Sauf que, une fois que Merkel a eu le pouvoir, elle s'est maintenu pendant près de deux décennies. Pourquoi et comment ?
La timide protestante libérale, l’angélique Angela, née en Allemagne de l'Est, avait occupé jusque là des postes que les ambitieux membres d'Andenpakt ne prenaient pas au sérieux : ministre de la Femme et de la Jeunesse et ministre de l'Environnement au sein du gouvernement Kohl. Personne ne la considérait comme une menace.
Au contraire, elle était perçue comme une image exempte de scandale, idéale pour le poste de chef de parti qui dirigerait la CDU pendant que l’organisation se remettrait du scandale et que les sociaux-démocrates seraient au pouvoir. Personne n’imaginait qu’elle resterait en poste pendant 18 ans et serait chancelière pendant 13 ans.
En fait, l'un des avantages de Merkel au début de sa carrière politique était le fait qu'elle était constamment sous-estimée par les hommes qui l'entouraient, y compris Kohl, qui l'appelait "Mein Madchen" (ma fille/ma copine).
Or, en 2002, la "copine" en question est sortie des élections avec les deux des postes les plus puissants de la CDU, et en 2005 elle est devenue la première femme chancelière allemande grâce à un accord de coalition avec les sociaux-démocrates.
Puis elle a continué à consolider son pouvoir au sein de la CDU alors que plusieurs membres de l’Andenpakt étaient victimes de ses stratagèmes politiques :
- Roland Koch qui a mené avec elle de nombreuses batailles internes pour infléchir vers la gauche la politique conservatrice de la CDU et de la déplacer vers la gauche a fini par renoncer abandonné, exaspéré et, comme Merz, il est passé dans le secteur privé.
- pour neutraliser Christian Wulff, ministre-président de la Basse-Saxe, elle a fait en sorte qu'il accède au poste de président fédéral d'Allemagne entre 2010 et 2012, une position respectable mais sans pouvoir.
La "petite copine" d’Helmut Kohl a montré que ses talents aux jeux de pouvoir dépassait ceux des hommes qui la toisaient avec une condescenance ironique, et la considéraient comme inoffensive sur le plan politique.

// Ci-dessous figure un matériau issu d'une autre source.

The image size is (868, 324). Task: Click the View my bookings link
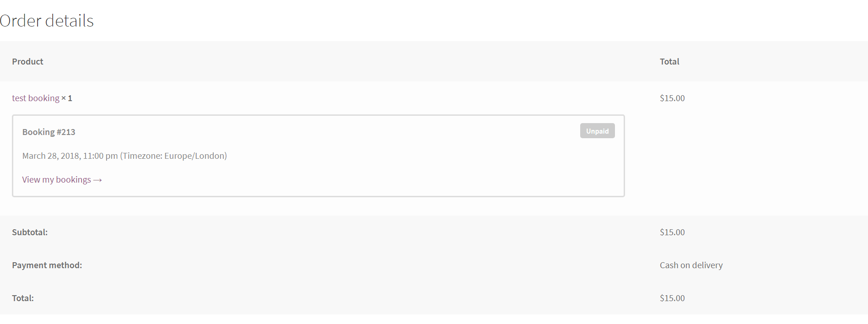pos(56,180)
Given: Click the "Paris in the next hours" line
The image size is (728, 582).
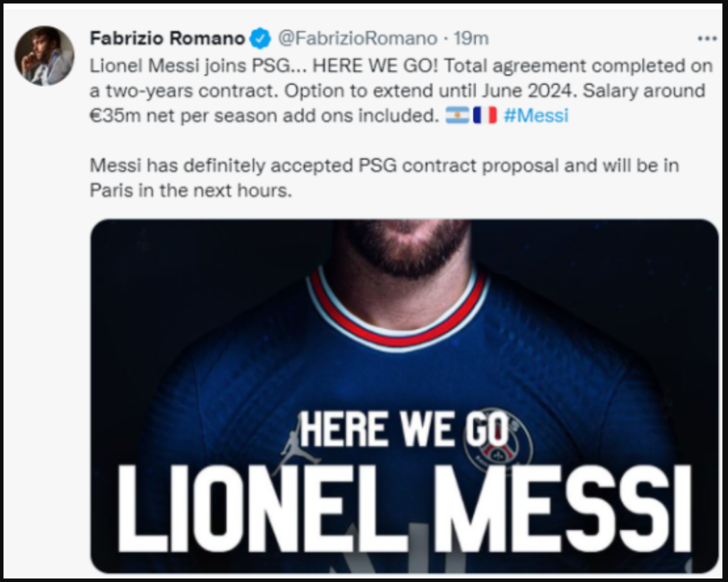Looking at the screenshot, I should (x=191, y=191).
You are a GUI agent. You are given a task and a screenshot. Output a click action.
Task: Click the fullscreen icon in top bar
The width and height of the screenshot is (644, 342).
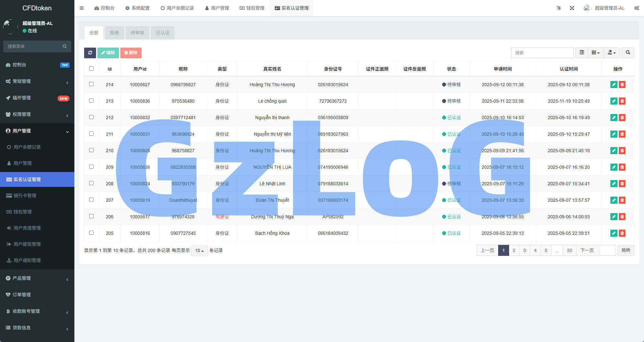tap(572, 8)
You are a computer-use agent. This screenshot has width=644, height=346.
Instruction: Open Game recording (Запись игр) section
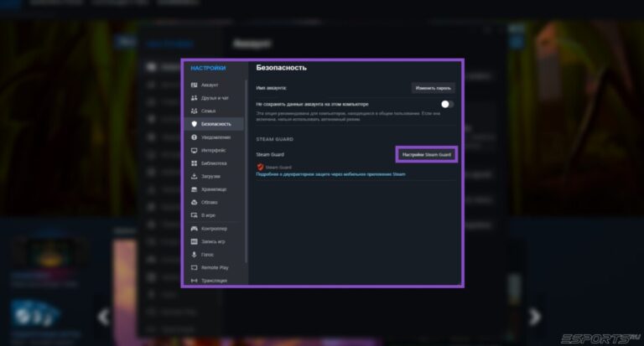(x=214, y=241)
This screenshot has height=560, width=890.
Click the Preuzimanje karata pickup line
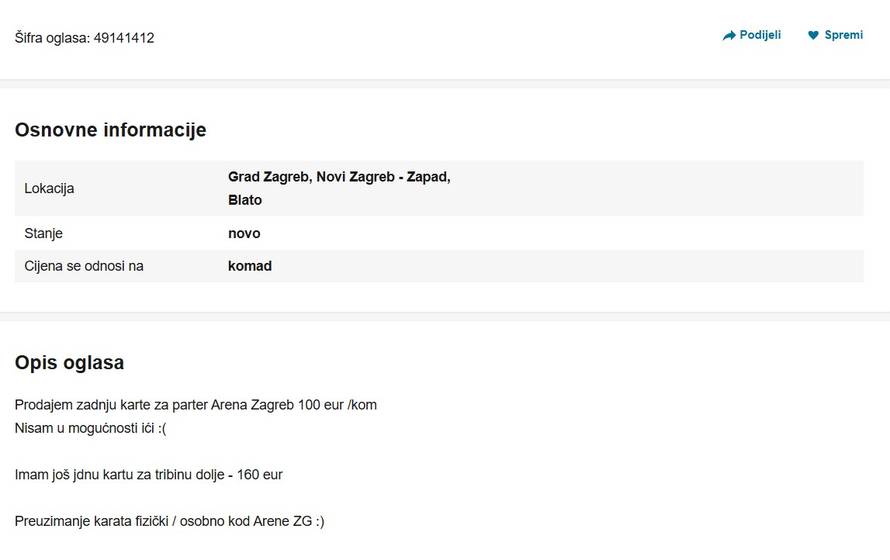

Mais, bien qu'elle ait encore remporté les élections de 2017, la "crise des réfugiés" a marqué un tournant dans sa carrière, et le 29 octobre dernier, elle a annoncé qu'elle se retirait de la présidence du Parti Démocrate Chrétien (CDU) après 18 ans à ce poste. Elle a également déclaré qu'elle ne se représenterait pas à la chancellerieaprès l'expiration de son mandat en 2021 (si elle le termine).
Son succès politique et sa persévérance ont surpris beaucoup de gens, à commencer par ceux qui l’avaient mise en selle à la fin des années 1990, et qui sont prêts à prendre leur revanche.
Merz, qui s'est déclaré prêt à prendre la relève presque immédiatement après son annonce, est actuellement le favori. S'il gagne, Merkel ne sera plus en mesure de décider elle-même de la date de son départ.
La dernière carte de Merkel contre les “Andenpakt” est Annegret Kramp-Karrenbauer (également appelée AKK) qui a soutenu la chancelière dans la “crise des réfugiés”. En tant que catholique pratiquante, elle est plus conservatrice sur les questions sociales mais, si elle l’emportait, Merkel pourrait au moins terminer son mandat.